The recipe is in my first book, Lunch in Paris. It took me a few tries to get it on paper, standing next to my grandmother in the kitchen as she added a pinch of this and that. I had to go with her to the supermarket to buy the ingredients. She picked them out by the size and color of the cans. And I can confirm - it doesn’t come out in the wash. When my cousins and I were little, we were instructed to come to the table in our pjs, or turn our shirts inside out.
There’s always history, and often irony, to a family recipe like this one. My grandparents, two Jewish newlyweds from Brooklyn, lived in Utica, New York during World War II, where my grandfather, an engineer, worked for an aeronautics factory. My grandmother learned to make her sauce from the Italian ladies she met on line at the local butcher. Italians usually add at least two kind of meat to their sauce – and pork is always one of them. Hence the irony of my Jewish grandmother’s spaghetti sauce filled with juicy pork ribs.
We are off to New York tomorrow, and the list of cravings to be satisfied goes on: soup dumplings, sushi, apple cider donuts, chocolate babka. We already took care of the pastrami sandwich at the 4th Street Deli in Philadelphia.
I’m still on the hunt to replace the deep fried sweet cheese blintzes that my dad and I used to eat at The Kiev, an all-night Ukrainian diner on 2nd Avenue. If anyone has a suggestion, love to hear it!

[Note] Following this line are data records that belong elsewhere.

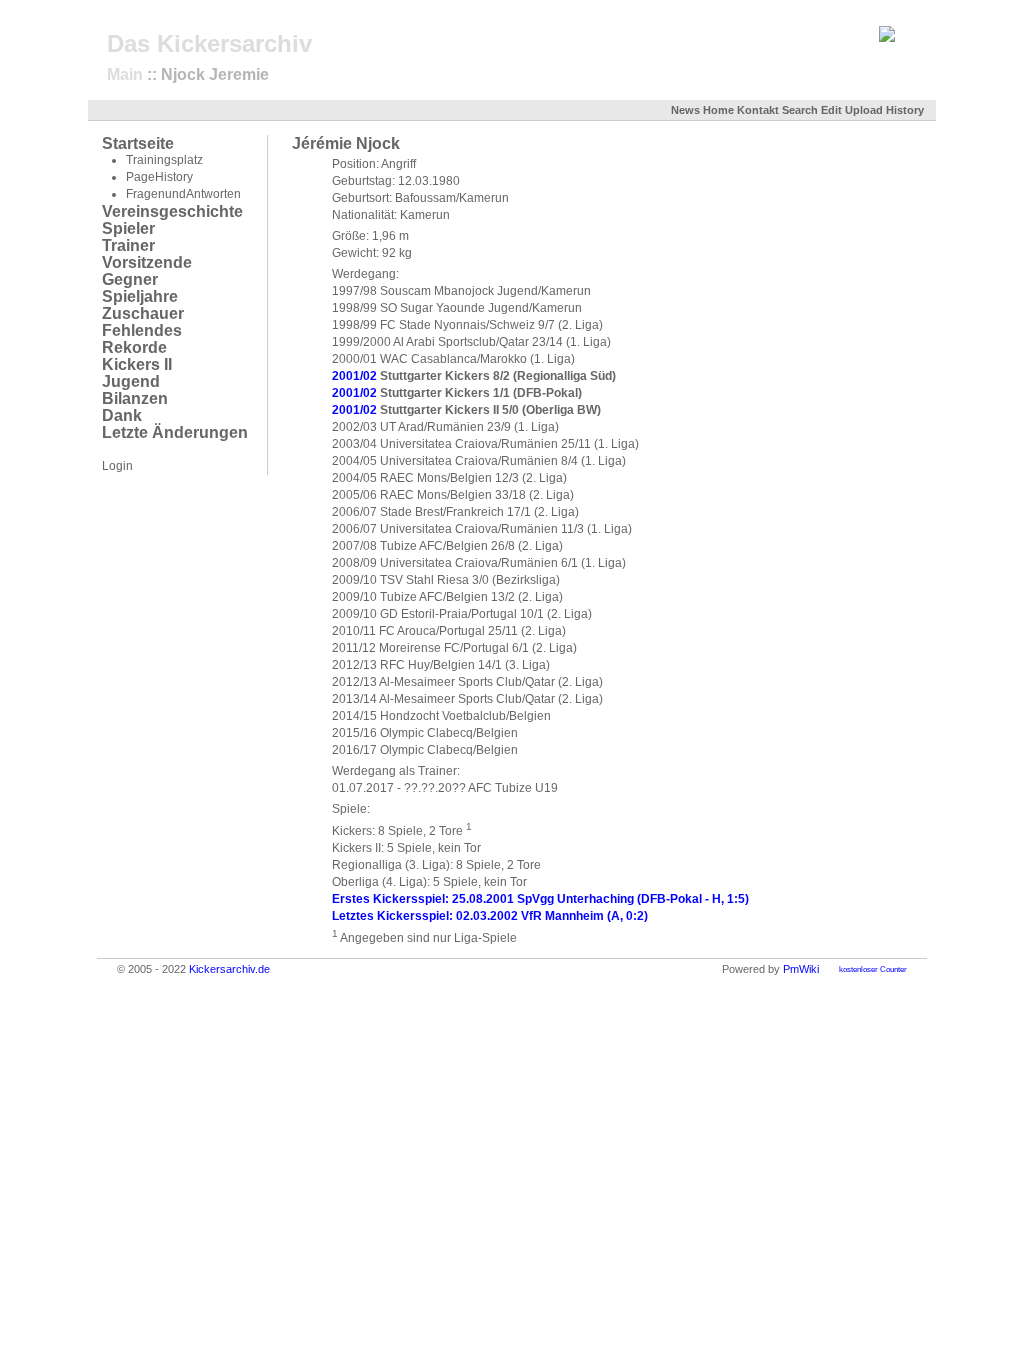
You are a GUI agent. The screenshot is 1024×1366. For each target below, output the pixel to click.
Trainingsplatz (164, 160)
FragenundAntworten (183, 194)
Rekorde (134, 347)
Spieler (128, 228)
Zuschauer (143, 313)
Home (718, 110)
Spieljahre (140, 296)
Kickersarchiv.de (229, 969)
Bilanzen (135, 398)
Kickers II (137, 364)
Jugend (131, 381)
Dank (122, 415)
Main (125, 74)
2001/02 (354, 376)
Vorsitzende (147, 262)
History (905, 110)
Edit (831, 110)
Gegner (130, 279)
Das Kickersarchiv (209, 43)
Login (117, 466)
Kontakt (758, 110)
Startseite (138, 143)
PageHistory (159, 177)
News (685, 110)
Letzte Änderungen (175, 432)
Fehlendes (142, 330)
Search (800, 110)
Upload (864, 110)
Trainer (128, 245)
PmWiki (801, 969)
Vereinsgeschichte (172, 211)
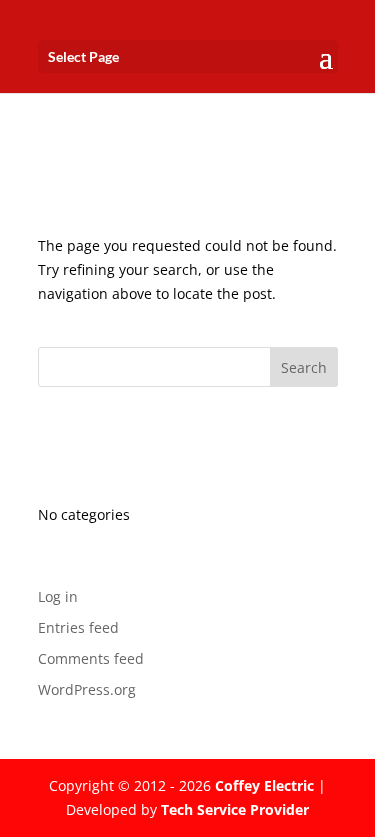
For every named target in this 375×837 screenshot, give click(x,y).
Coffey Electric (264, 785)
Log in (58, 596)
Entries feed (78, 627)
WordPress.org (87, 689)
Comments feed (91, 658)
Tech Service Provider (235, 809)
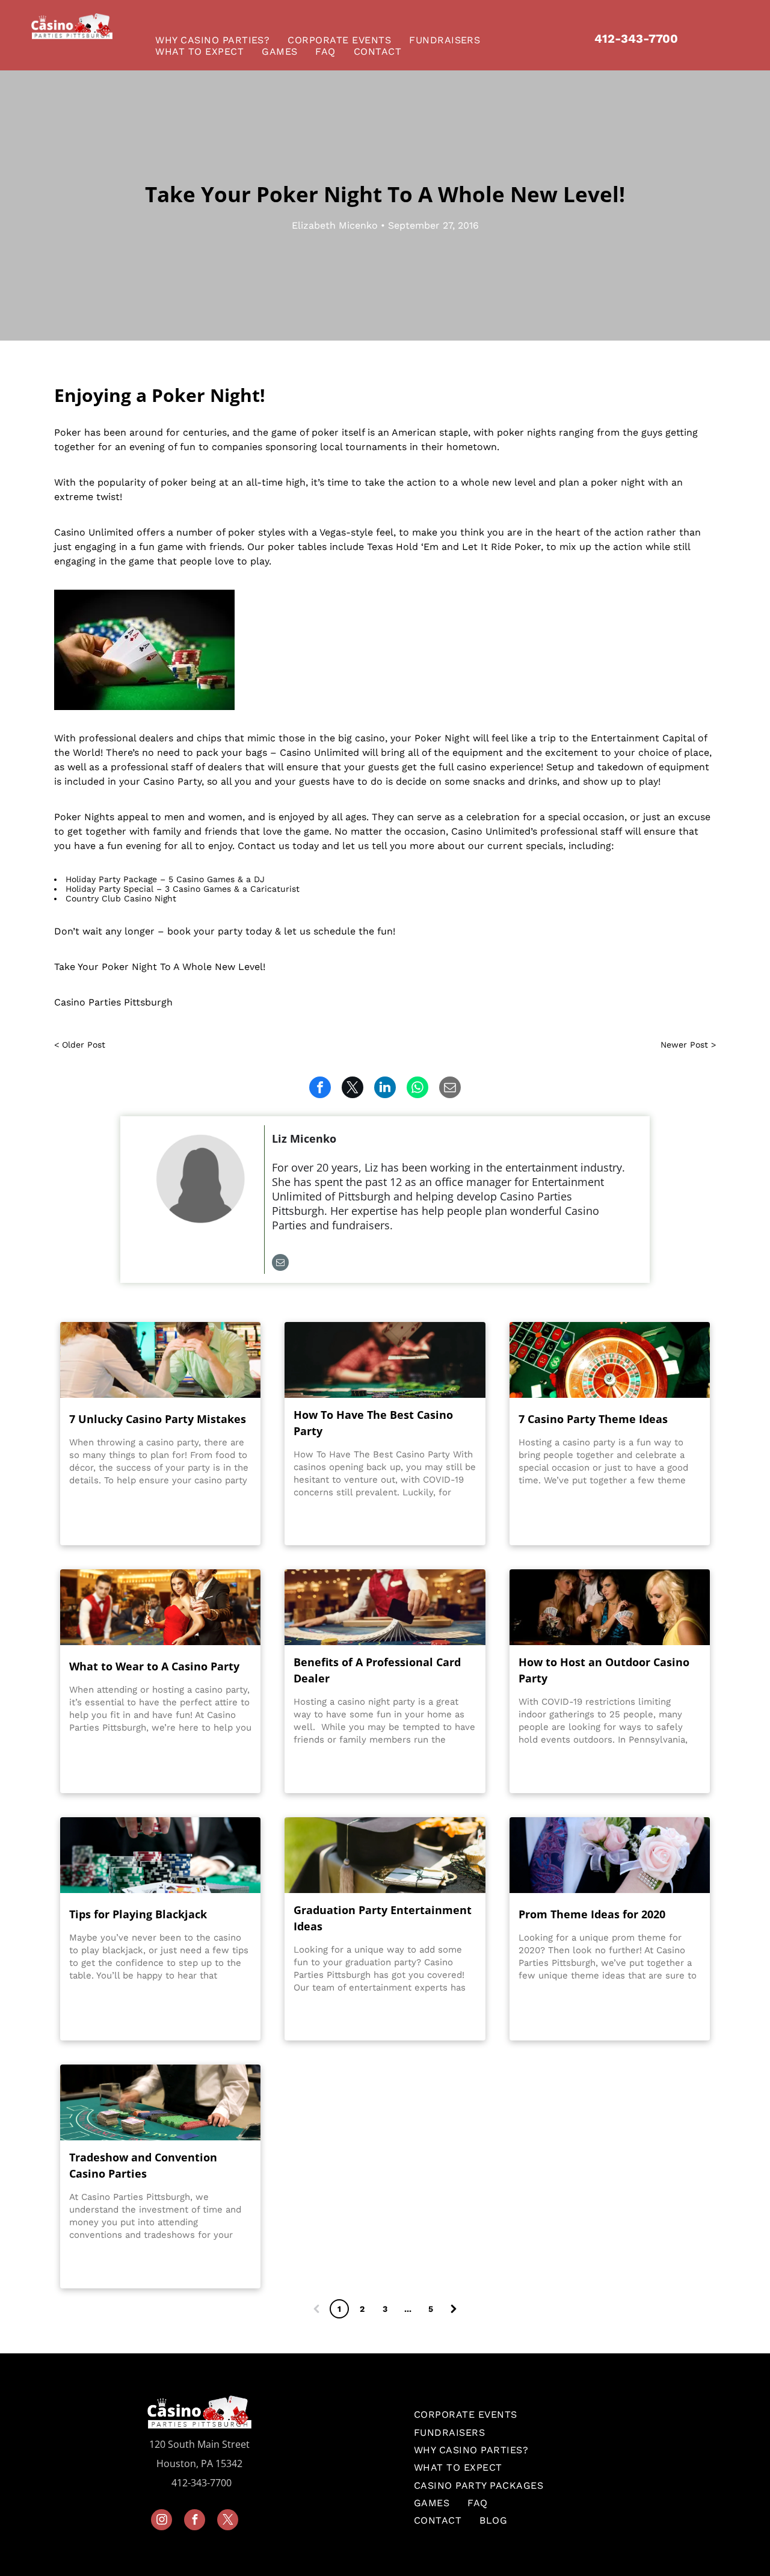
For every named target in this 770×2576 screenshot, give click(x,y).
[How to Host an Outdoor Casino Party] (610, 1607)
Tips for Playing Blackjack (138, 1914)
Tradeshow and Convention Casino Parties (143, 2165)
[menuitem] (215, 40)
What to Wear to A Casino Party (154, 1666)
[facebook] (194, 2521)
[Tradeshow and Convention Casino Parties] (160, 2102)
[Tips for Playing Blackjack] (160, 1855)
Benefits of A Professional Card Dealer (377, 1670)
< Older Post (79, 1044)
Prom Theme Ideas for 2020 (592, 1914)
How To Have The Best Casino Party (373, 1422)
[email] (280, 1264)
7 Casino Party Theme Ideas (593, 1419)
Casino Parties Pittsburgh (113, 1002)
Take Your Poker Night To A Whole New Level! (159, 966)
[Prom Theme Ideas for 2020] (610, 1855)
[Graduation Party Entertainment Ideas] (385, 1855)
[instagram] (161, 2521)
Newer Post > (688, 1044)
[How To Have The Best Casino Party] (385, 1360)
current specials (525, 845)
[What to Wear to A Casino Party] (160, 1607)
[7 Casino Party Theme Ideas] (610, 1360)
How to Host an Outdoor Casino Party (604, 1670)
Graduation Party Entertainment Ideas (383, 1918)
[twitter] (227, 2521)
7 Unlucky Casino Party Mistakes (157, 1419)
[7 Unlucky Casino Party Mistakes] (160, 1360)
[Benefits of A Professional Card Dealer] (385, 1607)
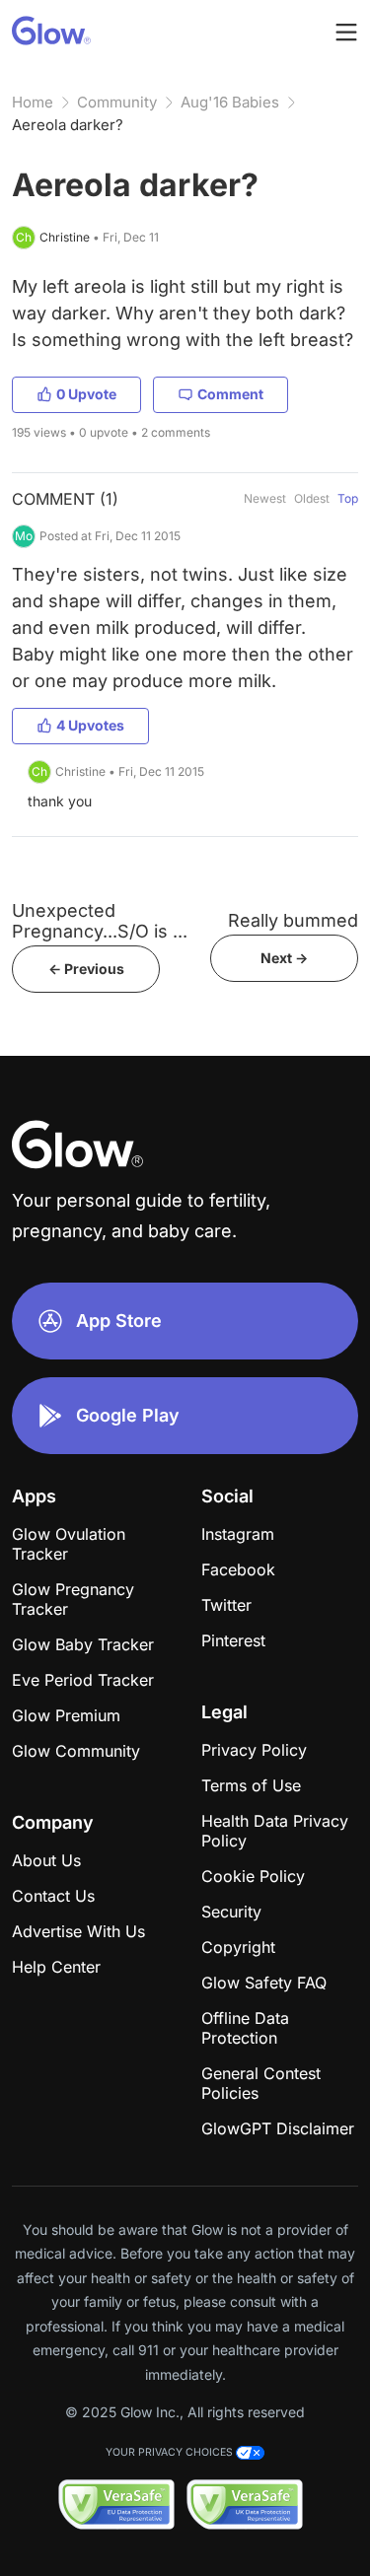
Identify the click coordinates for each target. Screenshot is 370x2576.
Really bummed (293, 920)
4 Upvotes (90, 725)
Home (32, 102)
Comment (230, 393)
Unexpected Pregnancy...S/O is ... (99, 920)
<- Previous (86, 968)
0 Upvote (86, 393)
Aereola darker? (67, 124)
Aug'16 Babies (230, 102)
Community (117, 102)
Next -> (284, 957)
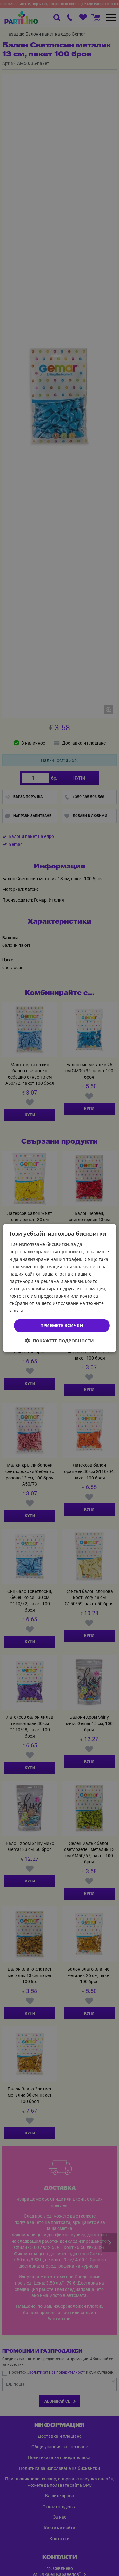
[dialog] (59, 1288)
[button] (59, 1340)
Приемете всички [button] (61, 1325)
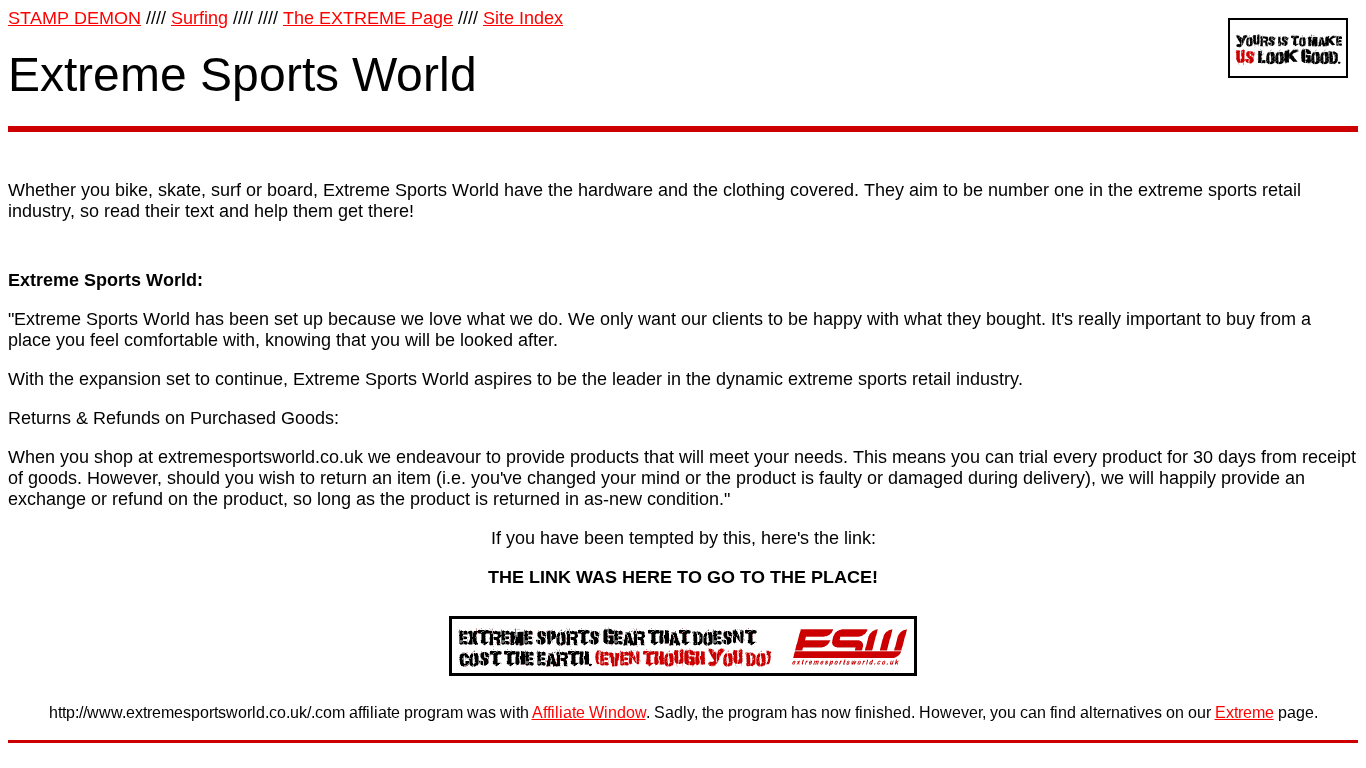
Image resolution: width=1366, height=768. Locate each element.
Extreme (1244, 712)
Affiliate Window (589, 712)
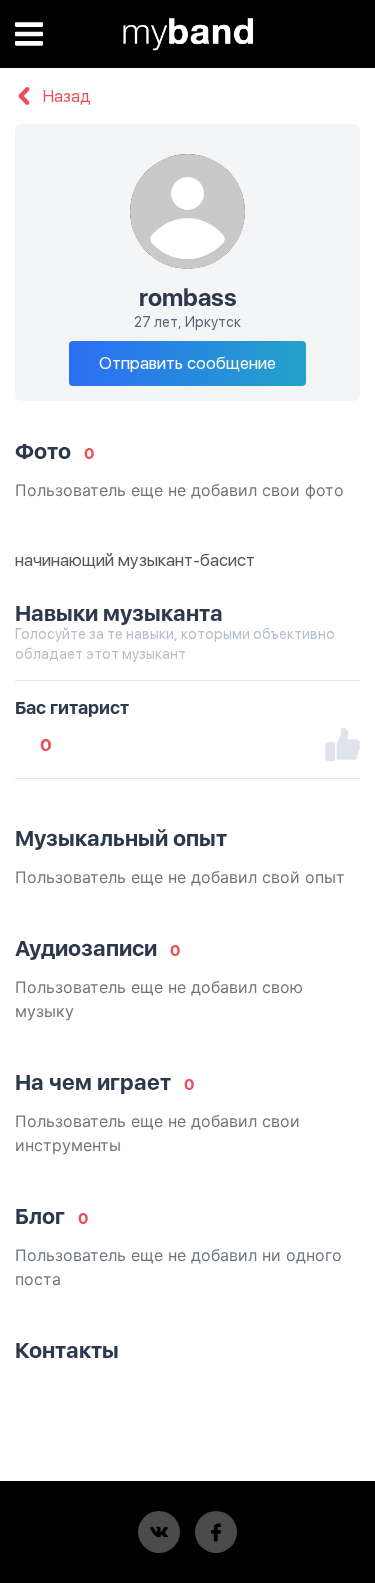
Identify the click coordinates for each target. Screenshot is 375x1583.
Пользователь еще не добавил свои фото (179, 490)
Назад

I’d say bon appétit, but this week, it’s more like all you can eat…
My Mom’s Noodle Pudding
You can serve this with roast chicken and some sauteed Brussels sprouts for a family dinner. Or do what I do, and eat a big square on its own for breakfast, lunch or dinner – like a sweet lasagna.
12 oz. large egg noodles
8 tbsp (1 stick) butter
5 eggs, separated
½ cup sugar
1 pound pot cheese or full fat cottage cheese
1 pint sour cream
¾ golden raisins
Cinnamon to decorate
Preheat the oven to 350 degrees (180C). Butter a 9x13 inch casserole dish.
Parboil the noodles for 5 minutes. Drain and rinse with cold water to stop the cooking process.
Melt the butter in a small pan or bowl in the microwave. Cool.
Separate your eggs. Put the yolks in a large bowl, the whites will be beaten separately.
In a large mixing bowl, whisk the egg yolks and sugar until they are a nice lemon yellow. Add the pot cheese (or cottage cheese), sour cream, and melted butter. Add the noodles and raisins, stir to combine.
Beat the egg whites until stiff. Fold gently into the noodle mixture. Transfer everything to your casserole dish. I like to make a lattice pattern with cinnamon on top, like you would on a pie – but if your not feeling fancy, you can just sprinkle a bit of cinnamon on top. Bake for 45 minutes, or until golden.
Noodle pudding freezes and reheats well.
What’s the dish that tastes like home to you?